Howells.

Intrinsic vs extrinsic delineation of content, or, my problem with Facebook

In my opinion, Facebook is one of the most beautiful and refined products across all platforms from the website to the iPhone app. Yet I barely spend an hour a week on it.

I’ve been wracking my brain trying to understand why that is, and it boils down to two points:

  • There is no presentational delineation between intrinsically, and extrinsically, shared content
  • Timeline works beautifully for beautifully curated content

When I started using Facebook, I loved the fact that all the content on it was about my friends. Very simply and quickly, I could discover what they were up to, what they planned to do, or what they thought about stuff. The kinds of conversations that I had on the site were akin to the kind of conversations I might have in a pub.

In a pub, you talk about things that affect you, other people, or about things. The discussions and dialog you have is intrinsic sharing – sharing and discussing things that are very personal to you.

What you wouldn’t do is turn up to the pub with a bunch of DVDs, maybe some magazines, yesterday’s newspaper, and your Xbox. You also probably wouldn’t be standing there listening to Spotify on your iPhone. That’d just be rude.

You then wouldn’t start handing these items out to other random people in the pub, often in total silence.

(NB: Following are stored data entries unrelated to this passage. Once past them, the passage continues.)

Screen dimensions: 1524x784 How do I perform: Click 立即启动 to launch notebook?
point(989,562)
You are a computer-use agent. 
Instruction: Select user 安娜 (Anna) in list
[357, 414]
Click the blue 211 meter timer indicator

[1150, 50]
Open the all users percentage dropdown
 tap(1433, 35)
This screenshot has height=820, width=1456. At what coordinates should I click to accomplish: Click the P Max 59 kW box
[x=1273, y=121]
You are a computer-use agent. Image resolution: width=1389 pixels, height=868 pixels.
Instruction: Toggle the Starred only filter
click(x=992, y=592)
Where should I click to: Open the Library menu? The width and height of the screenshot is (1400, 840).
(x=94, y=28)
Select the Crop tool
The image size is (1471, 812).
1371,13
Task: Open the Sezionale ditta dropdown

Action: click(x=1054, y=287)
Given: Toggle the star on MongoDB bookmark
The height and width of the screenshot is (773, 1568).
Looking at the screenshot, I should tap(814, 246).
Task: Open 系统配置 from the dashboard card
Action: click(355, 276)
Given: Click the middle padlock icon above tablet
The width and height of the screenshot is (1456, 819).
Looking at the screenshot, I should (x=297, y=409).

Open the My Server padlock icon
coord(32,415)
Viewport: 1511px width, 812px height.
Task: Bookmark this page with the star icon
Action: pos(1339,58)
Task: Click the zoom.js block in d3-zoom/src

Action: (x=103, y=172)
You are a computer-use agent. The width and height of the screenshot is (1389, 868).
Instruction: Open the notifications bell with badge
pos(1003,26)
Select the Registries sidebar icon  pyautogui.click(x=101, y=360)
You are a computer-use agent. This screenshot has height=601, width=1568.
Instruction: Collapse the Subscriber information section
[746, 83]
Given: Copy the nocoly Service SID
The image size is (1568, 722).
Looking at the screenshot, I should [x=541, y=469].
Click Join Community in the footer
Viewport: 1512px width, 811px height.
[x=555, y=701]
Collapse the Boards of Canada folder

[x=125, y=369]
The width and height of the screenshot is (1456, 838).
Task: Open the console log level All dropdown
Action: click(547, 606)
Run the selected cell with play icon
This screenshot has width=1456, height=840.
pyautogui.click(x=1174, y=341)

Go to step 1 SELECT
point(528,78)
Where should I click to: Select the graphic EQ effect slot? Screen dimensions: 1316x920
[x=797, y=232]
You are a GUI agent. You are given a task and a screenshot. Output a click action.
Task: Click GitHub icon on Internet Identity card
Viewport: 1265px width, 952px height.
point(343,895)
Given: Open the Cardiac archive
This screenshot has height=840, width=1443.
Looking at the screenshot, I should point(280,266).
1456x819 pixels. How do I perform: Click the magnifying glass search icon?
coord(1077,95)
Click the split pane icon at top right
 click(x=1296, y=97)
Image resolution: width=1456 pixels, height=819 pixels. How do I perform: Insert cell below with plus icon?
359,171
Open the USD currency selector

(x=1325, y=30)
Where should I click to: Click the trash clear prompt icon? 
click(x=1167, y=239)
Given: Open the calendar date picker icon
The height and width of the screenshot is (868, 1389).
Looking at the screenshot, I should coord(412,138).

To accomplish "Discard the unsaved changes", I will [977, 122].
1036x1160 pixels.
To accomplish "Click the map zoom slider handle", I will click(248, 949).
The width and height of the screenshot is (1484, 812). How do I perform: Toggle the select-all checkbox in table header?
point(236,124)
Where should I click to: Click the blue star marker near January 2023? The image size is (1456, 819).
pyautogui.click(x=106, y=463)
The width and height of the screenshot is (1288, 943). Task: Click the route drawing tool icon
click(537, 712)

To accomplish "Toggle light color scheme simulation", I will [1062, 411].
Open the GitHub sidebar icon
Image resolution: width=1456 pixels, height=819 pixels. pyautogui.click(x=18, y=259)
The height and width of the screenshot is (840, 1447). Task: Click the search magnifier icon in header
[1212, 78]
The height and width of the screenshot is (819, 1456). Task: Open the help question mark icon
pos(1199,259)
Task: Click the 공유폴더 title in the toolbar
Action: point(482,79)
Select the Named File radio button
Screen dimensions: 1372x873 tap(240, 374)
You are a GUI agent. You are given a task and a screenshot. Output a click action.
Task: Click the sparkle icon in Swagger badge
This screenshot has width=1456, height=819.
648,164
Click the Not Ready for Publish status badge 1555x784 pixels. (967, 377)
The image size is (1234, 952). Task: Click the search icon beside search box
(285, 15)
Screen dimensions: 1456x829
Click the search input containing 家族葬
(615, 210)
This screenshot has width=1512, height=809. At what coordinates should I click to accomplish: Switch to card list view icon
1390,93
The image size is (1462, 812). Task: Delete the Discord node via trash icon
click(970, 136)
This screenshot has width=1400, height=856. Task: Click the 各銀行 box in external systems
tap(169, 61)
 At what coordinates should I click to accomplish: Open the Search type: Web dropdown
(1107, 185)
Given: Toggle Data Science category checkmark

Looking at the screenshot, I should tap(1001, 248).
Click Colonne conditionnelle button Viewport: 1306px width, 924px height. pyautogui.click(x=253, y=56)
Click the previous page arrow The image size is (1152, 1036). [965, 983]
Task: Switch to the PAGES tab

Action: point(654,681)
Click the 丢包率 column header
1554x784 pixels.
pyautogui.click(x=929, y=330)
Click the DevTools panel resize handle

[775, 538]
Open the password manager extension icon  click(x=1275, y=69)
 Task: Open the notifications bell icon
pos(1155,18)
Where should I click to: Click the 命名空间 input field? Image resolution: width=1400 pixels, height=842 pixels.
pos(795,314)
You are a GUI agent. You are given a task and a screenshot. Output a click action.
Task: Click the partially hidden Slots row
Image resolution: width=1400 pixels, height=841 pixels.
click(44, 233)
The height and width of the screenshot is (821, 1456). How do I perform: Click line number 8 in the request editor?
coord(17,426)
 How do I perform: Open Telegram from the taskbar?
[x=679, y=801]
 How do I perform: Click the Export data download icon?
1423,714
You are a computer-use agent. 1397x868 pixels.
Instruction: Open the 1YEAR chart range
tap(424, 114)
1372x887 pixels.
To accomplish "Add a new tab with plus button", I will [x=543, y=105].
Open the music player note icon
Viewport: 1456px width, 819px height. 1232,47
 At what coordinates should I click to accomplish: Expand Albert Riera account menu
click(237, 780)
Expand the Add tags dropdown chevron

All this stuff is very extrinsic to you. While you may feel that the a movie was great, it doesn’t really “define” who you are; you liking a particular news article is interesting, but doesn’t really say a great deal about you. All this stuff is extrinsic to you as an individual.

But for me this is what Facebook has become. Sure, you can still hold the sort of conversations and exchanges you could have a few years ago, but suddenly this is surrounded by a messy pile of impersonal, quite meaningless stuff. My Facebook feed is littered with videos, music, links and assorted random stuff, such that the interesting intrinsic, personal content is hidden.

I’d love Facebook to explore how to make the separation between intrinsic and extrinsic sharing clear and compelling.

Path, for instance, is the pinnacle of intrinsic sharing. You can’t share any content that isn’t directly related to you as an individual. Twitter is the pinnacle of extrinsic sharing, in that it works for sharing, yet few choose Twitter to be the place where they expose very personal content.

I’m not saying that Facebook isn’t the place to share good content – it is – but it could easily occupy that awkward space in the middle, balancing the nature of content shared by your friends so you can easily find out a) what your friends are doing and feeling, and b) what content is interesting or fun. But Timeline – which is perfect for conveying personal content in a compelling way – breaks down when random articles and funny videos are brought added to the chronology.

When Facebook announced Timeline, the example mockups were stunning: carefully curated profiles with stunning imagery. It’s purpose – to capture and present personal memories in a beautiful way – was instantly obvious. On go live, my own profile and that of plenty of others looked like a mess. Flippant, throw-away remarks that I don’t care to remember sit oddly alongside a holiday photo album, which in turn sits next to a YouTube video.

What I’d love to see is what happens if the Timeline presented the personal content people choose to share, but then associated to this is a dossier or self-curated magazine about the things I find interesting: the music, movies, events, articles, and other content that surround my life but which don’t constitute it.

Comments — 2

Jordan Koschei on January 27 — 10:13 pm #

Brilliant article. I knew there was a difference between Timeline as it was presented and Timeline as I’ve experienced it, but I could never put my finger on the problem - here it is, plain as day.

Unfortunately (or maybe fortunately?), the only aspect of Facebook that can be monetized is inherently extrinsic – you can’t sell a person a piece of themselves, so there’s no ad money to be found in the stuff that really matters. What we end up with is a platform that pigeonholes people into the brands that they enjoy and the products that they use. The danger is that we’ll begin seeing people that way in the real world, too.